If such a ‘standard’ of sorts could be written, perhaps it could become a mix phoenix.new --with-auth or mix phoenix.server type option?

And the, perhaps it could even allow package devs to work with it to extend it for umbrella apps, saas apps, etc?

Thanks! Learn something new every day :wink:

I agree that Phoenix.Token is a lightweight, dependency free JWT replacement and works nicely. I’d really love a Guardian analog for Phoenix.Token. I’m writing one myself, namespacing it under Phoenix.Token.Plug, but every code I type is kind of replicating what Guardian has already solved (verifying headers, ensuring authentication, default error handler, etc.) and my confidence goes away with it little by little :sweat_smile: Should I really be doing this…

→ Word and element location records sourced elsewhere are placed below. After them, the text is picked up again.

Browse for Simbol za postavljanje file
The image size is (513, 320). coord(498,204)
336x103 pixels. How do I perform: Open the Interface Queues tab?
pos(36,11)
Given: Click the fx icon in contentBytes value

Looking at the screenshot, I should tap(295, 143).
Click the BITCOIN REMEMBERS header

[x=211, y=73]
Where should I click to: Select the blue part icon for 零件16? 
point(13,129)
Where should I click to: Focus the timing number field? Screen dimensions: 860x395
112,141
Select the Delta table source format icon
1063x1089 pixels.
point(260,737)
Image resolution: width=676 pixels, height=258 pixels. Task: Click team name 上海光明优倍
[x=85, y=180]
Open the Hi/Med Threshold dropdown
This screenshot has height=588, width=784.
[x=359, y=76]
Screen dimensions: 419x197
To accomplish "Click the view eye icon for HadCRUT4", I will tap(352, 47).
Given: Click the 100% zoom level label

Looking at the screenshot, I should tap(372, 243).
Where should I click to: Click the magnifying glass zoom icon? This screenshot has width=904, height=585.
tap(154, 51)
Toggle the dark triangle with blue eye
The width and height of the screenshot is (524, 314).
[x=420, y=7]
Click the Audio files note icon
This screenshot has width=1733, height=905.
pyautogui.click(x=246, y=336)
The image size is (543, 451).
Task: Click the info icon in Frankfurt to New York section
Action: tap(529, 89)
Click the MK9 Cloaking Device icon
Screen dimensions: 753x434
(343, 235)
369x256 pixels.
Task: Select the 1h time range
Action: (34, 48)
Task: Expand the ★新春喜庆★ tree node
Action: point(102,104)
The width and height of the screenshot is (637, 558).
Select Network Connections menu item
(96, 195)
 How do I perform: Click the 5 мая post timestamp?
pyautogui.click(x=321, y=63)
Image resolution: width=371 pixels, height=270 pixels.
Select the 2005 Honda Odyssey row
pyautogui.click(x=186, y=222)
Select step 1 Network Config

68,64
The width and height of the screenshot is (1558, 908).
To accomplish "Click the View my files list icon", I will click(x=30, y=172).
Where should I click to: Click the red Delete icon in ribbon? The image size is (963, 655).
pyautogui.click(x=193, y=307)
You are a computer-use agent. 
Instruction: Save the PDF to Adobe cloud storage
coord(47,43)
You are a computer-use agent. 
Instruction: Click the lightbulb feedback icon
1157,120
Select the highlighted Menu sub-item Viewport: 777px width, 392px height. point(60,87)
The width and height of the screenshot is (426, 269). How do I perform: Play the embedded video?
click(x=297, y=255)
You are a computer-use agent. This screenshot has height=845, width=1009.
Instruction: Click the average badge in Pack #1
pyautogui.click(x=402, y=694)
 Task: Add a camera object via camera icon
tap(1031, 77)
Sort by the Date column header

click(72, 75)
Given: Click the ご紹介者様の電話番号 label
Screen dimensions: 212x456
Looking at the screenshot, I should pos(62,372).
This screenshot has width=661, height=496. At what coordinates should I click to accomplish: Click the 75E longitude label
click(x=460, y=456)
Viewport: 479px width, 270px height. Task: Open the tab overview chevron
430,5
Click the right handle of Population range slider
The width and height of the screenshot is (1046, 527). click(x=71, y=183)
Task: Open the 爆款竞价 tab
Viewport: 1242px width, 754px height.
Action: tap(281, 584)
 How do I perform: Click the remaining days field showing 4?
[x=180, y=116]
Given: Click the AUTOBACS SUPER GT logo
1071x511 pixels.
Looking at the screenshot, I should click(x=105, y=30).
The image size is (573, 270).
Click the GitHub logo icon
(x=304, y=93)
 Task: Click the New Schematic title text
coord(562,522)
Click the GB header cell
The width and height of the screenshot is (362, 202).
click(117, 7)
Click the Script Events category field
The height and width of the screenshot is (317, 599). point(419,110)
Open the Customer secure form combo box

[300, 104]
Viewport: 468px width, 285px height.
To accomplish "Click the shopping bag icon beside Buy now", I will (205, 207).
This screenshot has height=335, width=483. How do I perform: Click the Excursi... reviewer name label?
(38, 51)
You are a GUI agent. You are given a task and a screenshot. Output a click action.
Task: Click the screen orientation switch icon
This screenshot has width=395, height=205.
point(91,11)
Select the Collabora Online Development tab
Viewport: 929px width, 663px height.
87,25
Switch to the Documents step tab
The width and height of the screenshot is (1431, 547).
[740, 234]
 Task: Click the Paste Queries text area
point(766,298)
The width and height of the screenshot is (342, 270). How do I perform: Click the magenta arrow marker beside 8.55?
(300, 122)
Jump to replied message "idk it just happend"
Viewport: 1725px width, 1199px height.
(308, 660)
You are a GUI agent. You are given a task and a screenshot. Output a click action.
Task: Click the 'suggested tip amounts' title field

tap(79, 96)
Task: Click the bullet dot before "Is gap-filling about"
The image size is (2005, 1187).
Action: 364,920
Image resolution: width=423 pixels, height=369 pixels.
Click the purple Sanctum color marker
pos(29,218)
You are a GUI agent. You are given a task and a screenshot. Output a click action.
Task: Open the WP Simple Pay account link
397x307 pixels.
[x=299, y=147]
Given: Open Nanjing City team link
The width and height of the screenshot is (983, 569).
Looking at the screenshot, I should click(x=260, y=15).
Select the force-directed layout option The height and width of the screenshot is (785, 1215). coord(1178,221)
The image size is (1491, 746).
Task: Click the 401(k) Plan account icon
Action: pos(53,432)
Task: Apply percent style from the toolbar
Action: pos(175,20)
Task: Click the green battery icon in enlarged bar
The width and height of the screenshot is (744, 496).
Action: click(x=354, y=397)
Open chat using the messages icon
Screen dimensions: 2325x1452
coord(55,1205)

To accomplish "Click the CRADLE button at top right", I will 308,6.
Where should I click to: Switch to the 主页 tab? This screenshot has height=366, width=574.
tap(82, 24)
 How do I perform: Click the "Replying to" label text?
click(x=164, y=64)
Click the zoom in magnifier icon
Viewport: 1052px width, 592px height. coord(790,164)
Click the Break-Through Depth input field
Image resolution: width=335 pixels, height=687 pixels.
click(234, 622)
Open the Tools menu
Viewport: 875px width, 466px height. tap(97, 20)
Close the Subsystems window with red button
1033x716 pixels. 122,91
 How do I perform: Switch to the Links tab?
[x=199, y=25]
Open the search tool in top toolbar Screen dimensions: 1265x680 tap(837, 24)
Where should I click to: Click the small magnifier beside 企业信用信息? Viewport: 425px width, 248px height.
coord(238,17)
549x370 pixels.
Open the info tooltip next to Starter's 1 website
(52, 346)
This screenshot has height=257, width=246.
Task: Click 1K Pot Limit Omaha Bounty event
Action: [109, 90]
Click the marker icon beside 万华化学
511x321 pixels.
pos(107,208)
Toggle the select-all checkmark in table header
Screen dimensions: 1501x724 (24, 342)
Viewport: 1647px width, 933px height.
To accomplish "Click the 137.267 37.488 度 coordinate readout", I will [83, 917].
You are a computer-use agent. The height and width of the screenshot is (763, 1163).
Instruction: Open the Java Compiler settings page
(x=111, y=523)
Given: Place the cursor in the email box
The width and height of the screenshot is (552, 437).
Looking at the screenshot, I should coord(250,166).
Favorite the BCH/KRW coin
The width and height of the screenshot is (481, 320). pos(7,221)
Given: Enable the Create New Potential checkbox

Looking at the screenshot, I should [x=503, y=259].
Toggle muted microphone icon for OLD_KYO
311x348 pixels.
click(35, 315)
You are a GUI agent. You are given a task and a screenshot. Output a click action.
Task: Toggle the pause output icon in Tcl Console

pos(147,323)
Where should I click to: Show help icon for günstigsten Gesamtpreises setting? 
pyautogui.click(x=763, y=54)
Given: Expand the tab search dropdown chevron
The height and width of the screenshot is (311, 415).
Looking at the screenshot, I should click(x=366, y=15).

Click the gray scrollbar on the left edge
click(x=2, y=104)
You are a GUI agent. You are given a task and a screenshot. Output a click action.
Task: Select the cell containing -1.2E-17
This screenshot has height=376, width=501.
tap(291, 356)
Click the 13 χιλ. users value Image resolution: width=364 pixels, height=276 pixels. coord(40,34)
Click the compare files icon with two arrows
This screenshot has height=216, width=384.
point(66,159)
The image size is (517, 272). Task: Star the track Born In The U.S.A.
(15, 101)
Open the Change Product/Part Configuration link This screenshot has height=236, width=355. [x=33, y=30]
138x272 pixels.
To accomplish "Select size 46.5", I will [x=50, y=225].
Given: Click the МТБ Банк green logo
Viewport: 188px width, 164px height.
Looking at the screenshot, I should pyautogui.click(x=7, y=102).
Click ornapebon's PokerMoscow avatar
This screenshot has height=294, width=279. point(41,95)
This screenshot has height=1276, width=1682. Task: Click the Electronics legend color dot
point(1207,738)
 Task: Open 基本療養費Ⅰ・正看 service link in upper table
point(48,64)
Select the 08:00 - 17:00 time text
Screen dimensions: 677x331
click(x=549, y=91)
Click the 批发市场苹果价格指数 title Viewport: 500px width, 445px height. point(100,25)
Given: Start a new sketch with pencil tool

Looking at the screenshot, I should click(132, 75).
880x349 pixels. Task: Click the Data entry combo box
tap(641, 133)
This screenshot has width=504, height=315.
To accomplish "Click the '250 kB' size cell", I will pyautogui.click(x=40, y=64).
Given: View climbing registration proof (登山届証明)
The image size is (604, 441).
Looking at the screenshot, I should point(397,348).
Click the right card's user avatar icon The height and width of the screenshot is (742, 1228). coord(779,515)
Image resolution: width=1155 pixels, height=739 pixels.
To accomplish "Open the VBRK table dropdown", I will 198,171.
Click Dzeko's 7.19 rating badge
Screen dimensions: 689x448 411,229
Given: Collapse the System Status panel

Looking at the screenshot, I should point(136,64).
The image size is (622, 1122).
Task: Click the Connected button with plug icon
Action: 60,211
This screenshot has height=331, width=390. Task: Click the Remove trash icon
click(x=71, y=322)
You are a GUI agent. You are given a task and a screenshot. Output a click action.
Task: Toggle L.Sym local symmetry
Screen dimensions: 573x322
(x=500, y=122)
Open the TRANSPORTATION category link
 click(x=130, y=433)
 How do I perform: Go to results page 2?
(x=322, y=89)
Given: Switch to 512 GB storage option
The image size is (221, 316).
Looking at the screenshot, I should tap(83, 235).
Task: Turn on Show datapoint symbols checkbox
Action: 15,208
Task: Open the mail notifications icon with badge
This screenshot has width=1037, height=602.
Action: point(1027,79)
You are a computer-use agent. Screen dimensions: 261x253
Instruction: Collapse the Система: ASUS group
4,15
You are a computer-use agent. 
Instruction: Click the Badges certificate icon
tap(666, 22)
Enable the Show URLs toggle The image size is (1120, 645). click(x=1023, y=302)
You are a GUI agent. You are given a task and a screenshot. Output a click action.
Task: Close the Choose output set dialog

Well they already do the same purpose in two different ways, server signing of data. ^.^

Hmm, a comparison (I might be wrong on some of this):

(Blehg Discourse has no table support still, soon-coming apparently…)

  • Both encrypt ‘data’ in a reversible form with a key known only by the server.

  • Both are decryptable/verifiable by a remote server that has the same key.

  • Phoenix.Token uses an erlang term encoding format, so it can serialize any data that exists in elixir.

  • Guardian uses JWT, so it encodes it into JSON, however you do not have direct access to the JSON in the JWT and you are restricted to a string in the JWT so whatever you encode you have to be able to encode ‘into’ and out of a string (via a Guardian serializer that you make).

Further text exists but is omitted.